Release jar into maven central
At first, setup GnuPG and generate your own key.
And setup settings.xml
(maybe ~/.m2/settings.xml
) like this:
<settings>
<servers>
<server>
<id>ossrh</id>
<username>YOUR_JIRA_USERNAME</username>
<password>YOUR_JIRA_PASSWORD</password>
</server>
</servers>
<profiles>
<profile>
<id>ossrh</id>
<activation>
<activeByDefault>true</activeByDefault>
</activation>
<properties>
<gpg.executable>gpg2</gpg.executable>
<gpg.passphrase>GPG_KEY_PASSPHRASE</gpg.passphrase>
</properties>
</profile>
</profiles>
</settings>
And
- run deployment:
mvn clean deploy -DperformRelease=true
- then go to
https://oss.sonatype.org/
to release it immediately (or check the state of automatic release)
And note: Update the version number String in Classifier.java
Build your own woothee.jar with Hive UDFs
- Install git, JDK and Maven
- Do
mvn -P hiveudf
with two-D
options forhadoop-version
andhive-version
mvn package -P hiveudf -Dhadoop-version=0.23.11 -Dhive-version=0.13.0
Authors
- TAGOMORI Satoshi tagomoris@gmail.com
License
Copyright 2012- TAGOMORI Satoshi (tagomoris)
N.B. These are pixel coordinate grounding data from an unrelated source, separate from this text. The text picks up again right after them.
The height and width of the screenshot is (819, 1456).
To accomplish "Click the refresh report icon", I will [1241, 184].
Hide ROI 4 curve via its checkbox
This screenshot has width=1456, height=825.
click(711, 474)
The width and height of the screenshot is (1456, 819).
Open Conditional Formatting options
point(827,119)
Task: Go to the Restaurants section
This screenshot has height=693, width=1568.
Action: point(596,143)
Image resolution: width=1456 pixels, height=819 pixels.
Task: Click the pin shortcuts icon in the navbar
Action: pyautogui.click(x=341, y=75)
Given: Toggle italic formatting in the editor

Licensed under the Apache License, Version 2.0 (the "License"); you may not use this file except in compliance with the License. You may obtain a copy of the License at
http://www.apache.org/licenses/LICENSE-2.0
Unless required by applicable law or agreed to in writing, software distributed under the License is distributed on an "AS IS" BASIS, WITHOUT WARRANTIES OR CONDITIONS OF ANY KIND, either express or implied. See the License for the specific language governing permissions and limitations under the License.